To examine the function of these sequences in trans-splicing, this region of the Adeno 3′ RNA was mutated to two different sequences, one G-rich and the other G+A-rich (Fig. 1B, UP-GG and UP-GA, respectively). To understand why the UP-GG and UP-GA substrates failed to trans-splice (data not shown), we incubated the 32P-labeled Adeno 3′ substrates (Adeno 3′, UP-GG and UP-GA) in HeLa nuclear extract for 20 min at 30°C with or without Adeno 5′ SS RNA. The reaction was then divided in two; half was resolved by native PAGE to examine spliceosomal complex assembly (Fig. 2A) while the other half was crosslinked with psoralen, deproteinized and the RNAs analyzed by denaturing PAGE to examine base pairing of U2 with the BS and with U6 snRNA (Fig. 2B) (50,65–69).
Native PAGE analysis of complexes formed in the absence of the Adeno 5′ SS revealed that UP-GG and UP-GA mutations reduced complex A (U2/3′ RNA) by >6-fold (87% in Fig. 2A, average of 82%) compared to the wild-type Adeno 3′ substrate as judged by densitometry (Fig. 2A, lanes 1–3).

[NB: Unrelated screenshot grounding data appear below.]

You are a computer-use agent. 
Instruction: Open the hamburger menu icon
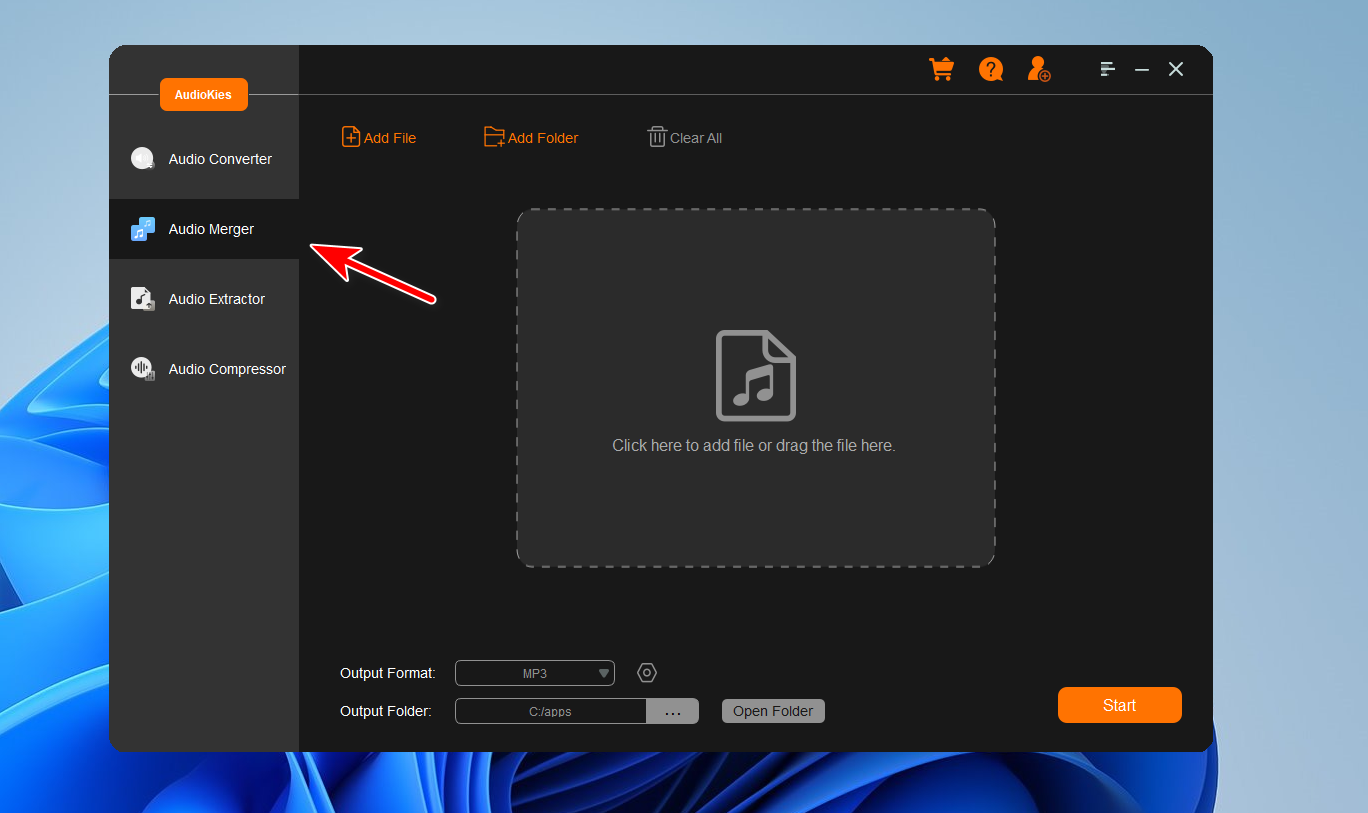pos(1107,69)

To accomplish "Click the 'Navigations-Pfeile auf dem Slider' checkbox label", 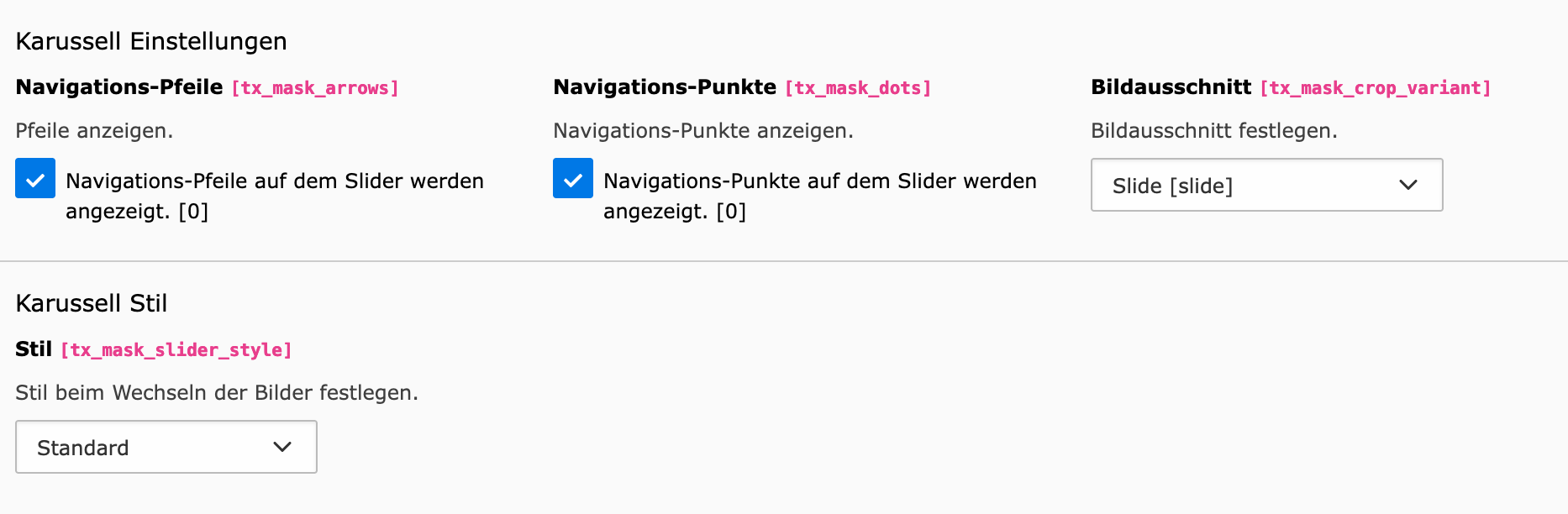I will coord(274,195).
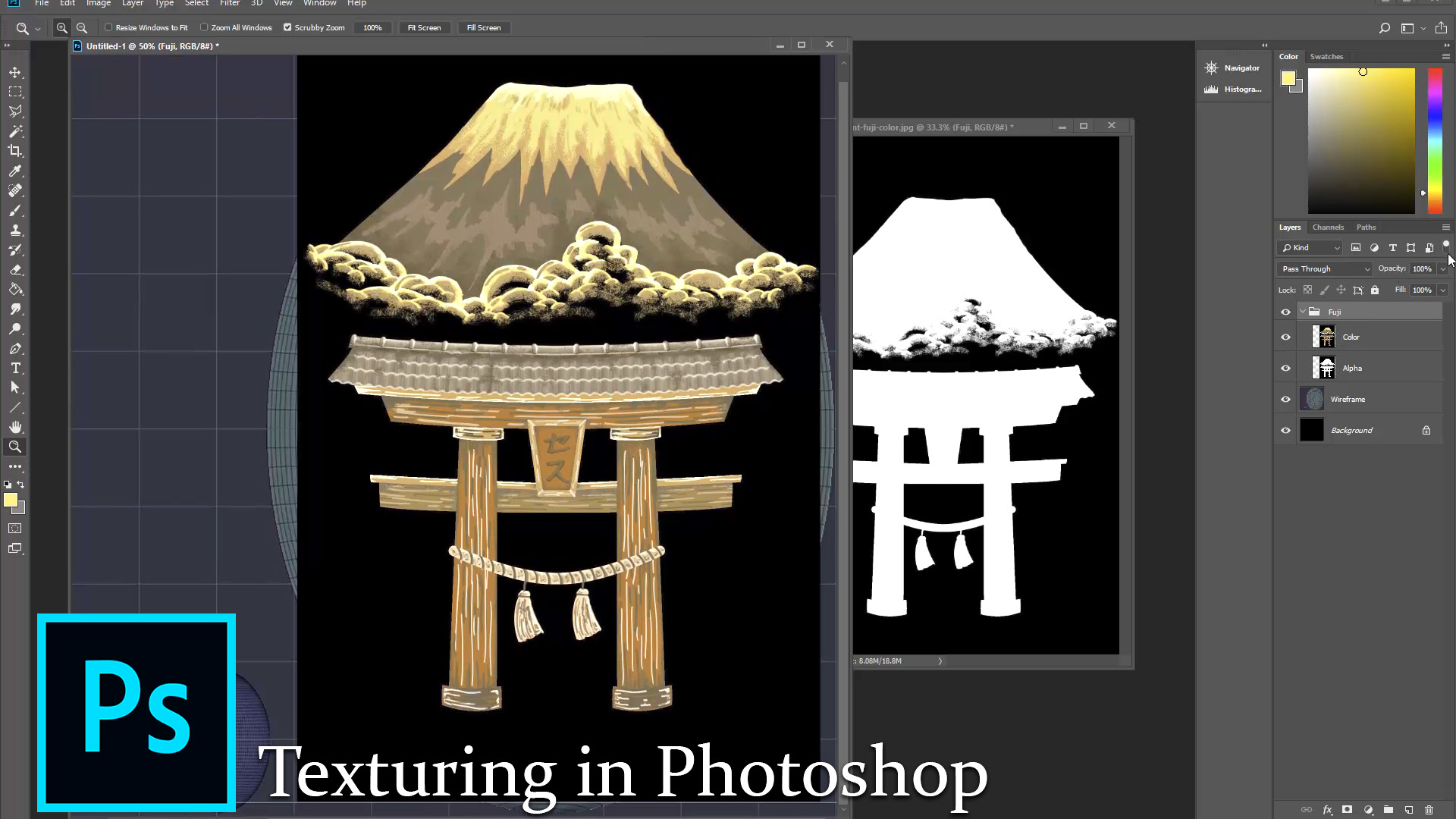
Task: Collapse the Fuji layer group
Action: 1303,312
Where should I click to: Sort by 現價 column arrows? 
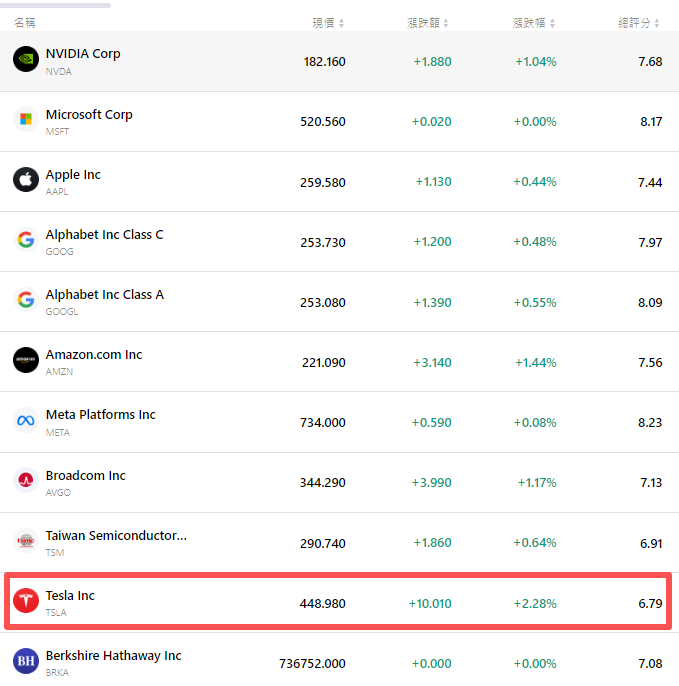click(341, 22)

In the presence of unlabeled Adeno 5′ SS, complex A progressed to complex B (U2/U4/U5/U6/3′ RNA) by addition of the U4/U5/U6 (Fig. 2A, lanes 4–6). However, replacing the normal upstream sequences with G-rich or G+A-rich sequences (UP-GG or UP-GA) not only reduced assembly of complex A by 4-fold (74%) in the presence of Adeno 5′ SS, but severely inhibited progression to complex B: 25% of complex A advanced to complex B using the Adeno 3′ substrate, but only 5% using the upstream mutants (Fig. 2A, lanes 5 and 6). Conceivably, complex A contains a mixture of complexes representing different stages of U2 assembly on the mRNA precursor; the mutant UP-GG and UP-GA substrates might then arrest a subset of these complexes prior to the stabilization of U2/BS interaction, or increase the fraction of incompetent complexes that cannot progress to complex B.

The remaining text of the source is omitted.